We have previously analysed two primary types of options—the call option and put option. Additionally, we looked at four diverse variants stemming from these two choices.
A trader has numerous options for creating viable strategies, commonly known as ‘Option Strategies‘. Picture this – a great artist can take a range of colours and paint an amazing masterpiece; similarly, a skilful dealer can employ these four option variants to master trading. Imagination and intelligence are necessary for crafting these trades. Consequently, it is imperative to give due attention to the four variants while we delve into options. Therefore, in this module let’s quickly recap the facts we have comprehended thus far.

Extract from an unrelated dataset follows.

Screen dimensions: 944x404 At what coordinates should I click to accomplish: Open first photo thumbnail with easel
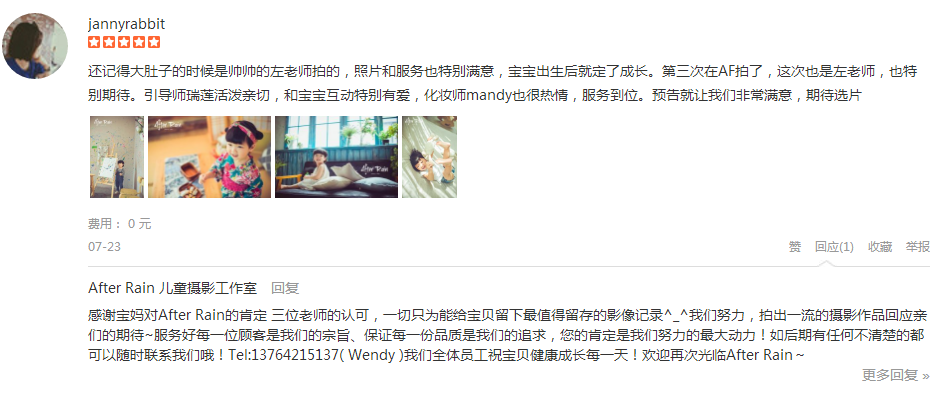tap(117, 157)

Reorganising the Payoff diagrams in this manner can help improve our understanding of several points.
Remember that when buying an option, it is referred to as a ‘Long’ position. Specifically, buying a call option and a put option is known as a Long Call and Long Put position, respectively.
Whenever you sell an option, it is referred to as a Short position. This applies to both the sale of a call and put option, which are known respectively as Short Call and Short Put.
It is possible to purchase an option under two conditions:
The position of ‘Long Option’ is used when creating a new buy order, while if you are buying to offset an existing short position, then it is referred to as a ‘square off’.
Likewise, there are two circumstances under which you can sell an option:
Creating a fresh sell position is known as the ‘Short Option’, while closing an existing long position, it is simply called a ‘square off’.
– Option Buyer in a nutshell
As you have now understood call and put options from both the buyer’s and seller’s viewpoint, but I think it would be beneficial to reiterate some of the key points before continuing with this module.
Buying an option (call or put) can be a good decision when we are expecting the market to move considerably in a specific direction. The option purchaser needs to pick a strike price that will prove to be profitable – an issue we will learn more about later on. Here are some key items that ought to remain in our minds:
– Option seller in a nutshell
The option writers, either call or put, are in for two very different types of P&L experiences. When selling an option, it is because one anticipates the market either staying flat or going below the call strike price, or above the put one.
It is important to remember that the odds are in the favour of option sellers, all things being equal. This is because for them to be successful, the market can either remain static or move as specified, whereas for an option buyer to make a profit, it must move accordingly. Therefore, two scenarios are available to option sellers as opposed to one for buyers – yet this should not alone act as a reason to sell options.
Here are some important points to remember when it comes to selling options:
In his book “Fooled by Randomness,” Nassim Nicholas Taleb discusses how option writers can enjoy steady and moderate gains from selling options. However, in the event of a significant market disaster, they may face substantial losses. This idea is often captured by the saying: “Option writers eat like a chicken but shit like an elephant.”
Over the remainder of this module, our primary focus shall be on moneyness, premiums, option costs, option Greeks and strike choices. When all of these topics have been thoroughly explained, we will revisit calls and puts from a different perspective; one that will equip you to approach options trading at a professional level.